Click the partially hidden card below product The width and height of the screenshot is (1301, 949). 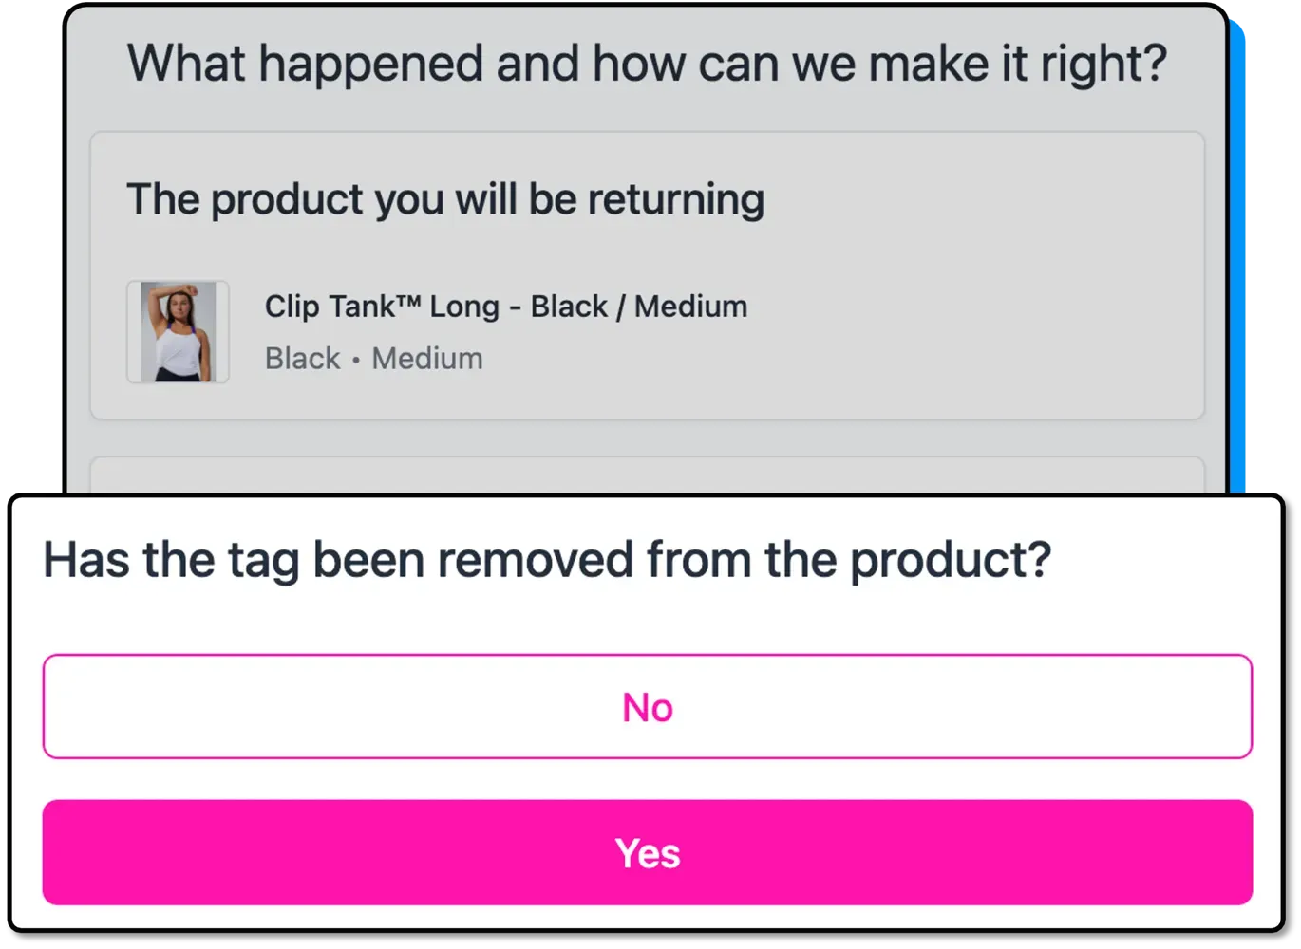coord(647,475)
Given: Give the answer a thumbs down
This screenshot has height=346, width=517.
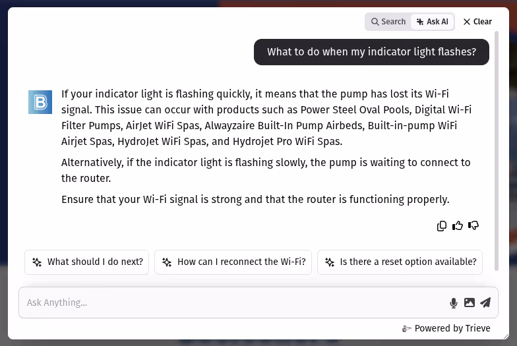Looking at the screenshot, I should pyautogui.click(x=473, y=226).
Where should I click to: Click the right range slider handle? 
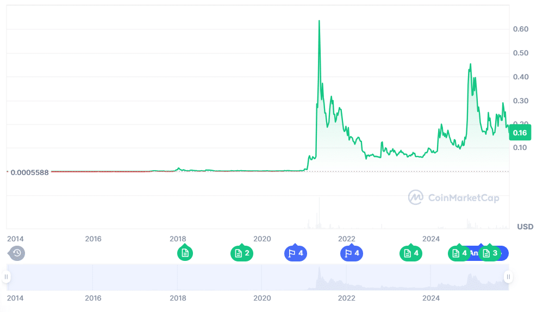pos(508,277)
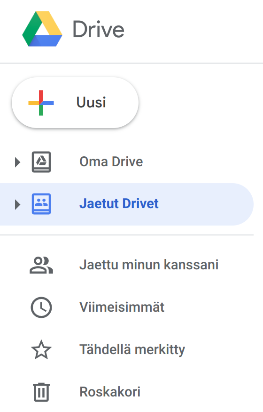The image size is (263, 412).
Task: Open Oma Drive label
Action: coord(111,162)
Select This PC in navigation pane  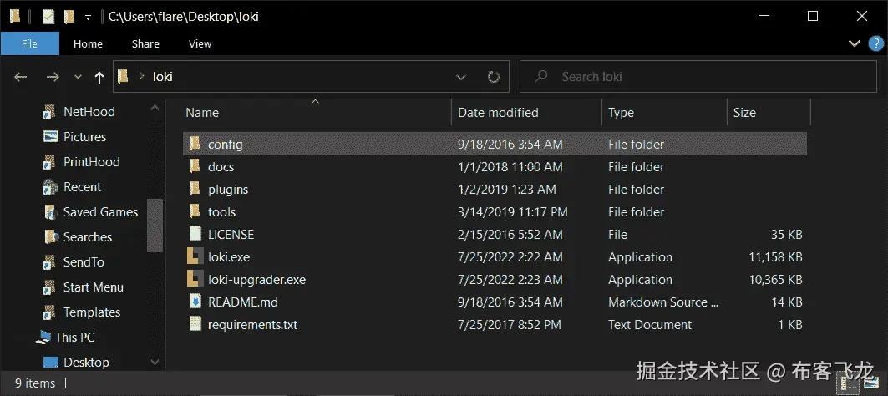tap(74, 338)
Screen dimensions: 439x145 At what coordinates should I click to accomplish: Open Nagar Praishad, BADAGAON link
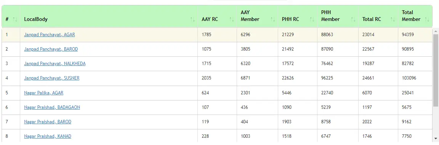52,107
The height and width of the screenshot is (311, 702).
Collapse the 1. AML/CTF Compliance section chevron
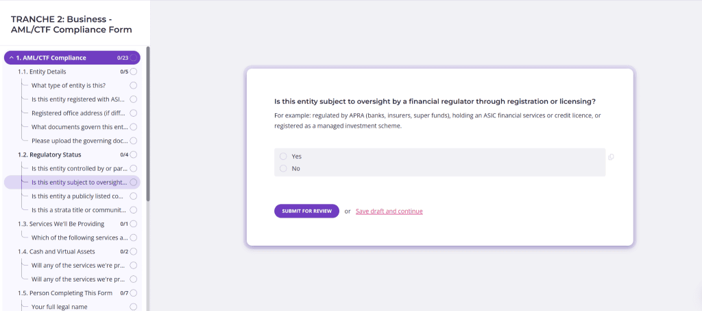11,58
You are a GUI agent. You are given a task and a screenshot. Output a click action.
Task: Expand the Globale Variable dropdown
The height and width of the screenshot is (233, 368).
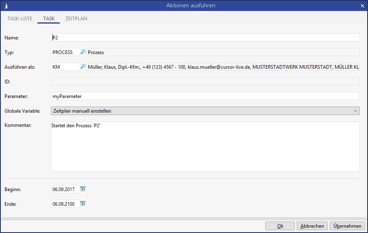tap(356, 111)
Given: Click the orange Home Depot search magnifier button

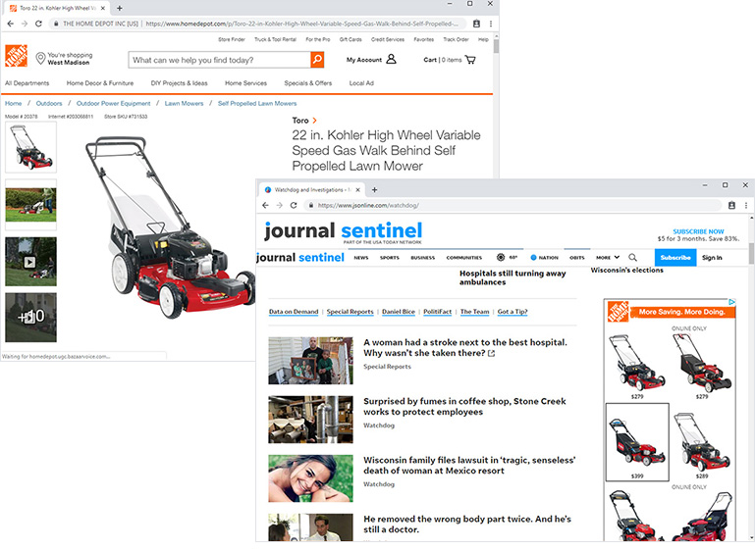Looking at the screenshot, I should pyautogui.click(x=317, y=60).
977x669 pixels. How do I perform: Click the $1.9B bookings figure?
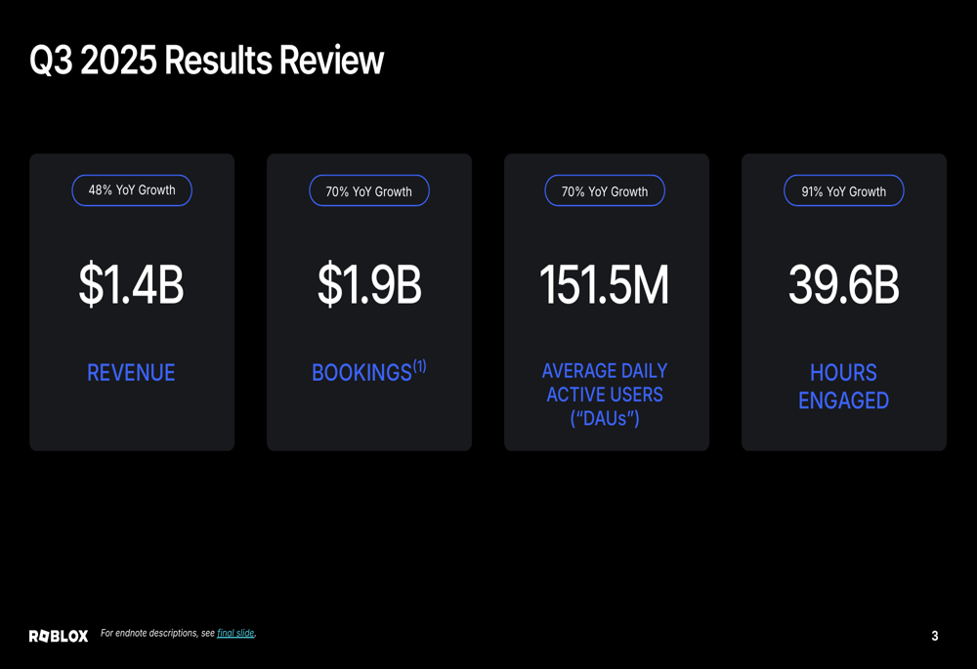click(x=369, y=285)
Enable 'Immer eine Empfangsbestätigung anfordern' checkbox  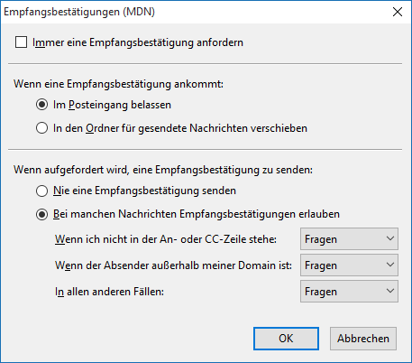coord(22,42)
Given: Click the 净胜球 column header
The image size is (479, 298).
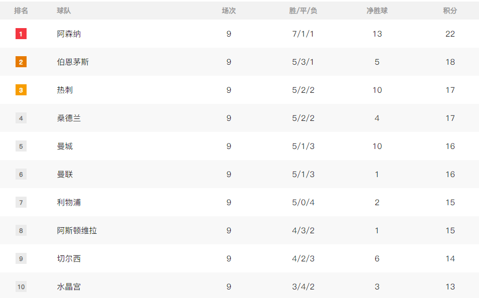Looking at the screenshot, I should [x=377, y=11].
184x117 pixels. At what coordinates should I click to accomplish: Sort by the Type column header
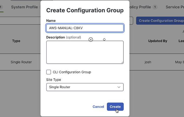point(16,41)
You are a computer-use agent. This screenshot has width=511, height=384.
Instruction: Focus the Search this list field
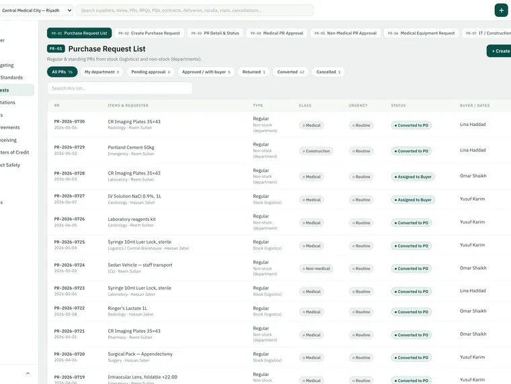(120, 88)
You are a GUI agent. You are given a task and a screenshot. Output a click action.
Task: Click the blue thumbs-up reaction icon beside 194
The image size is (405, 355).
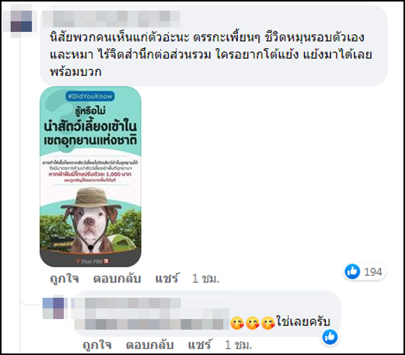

[REQUIRED WORK]:
Find every line of the records holding "thumbs". Answer with the count alone.

[COMPLETED EXERCISE]:
2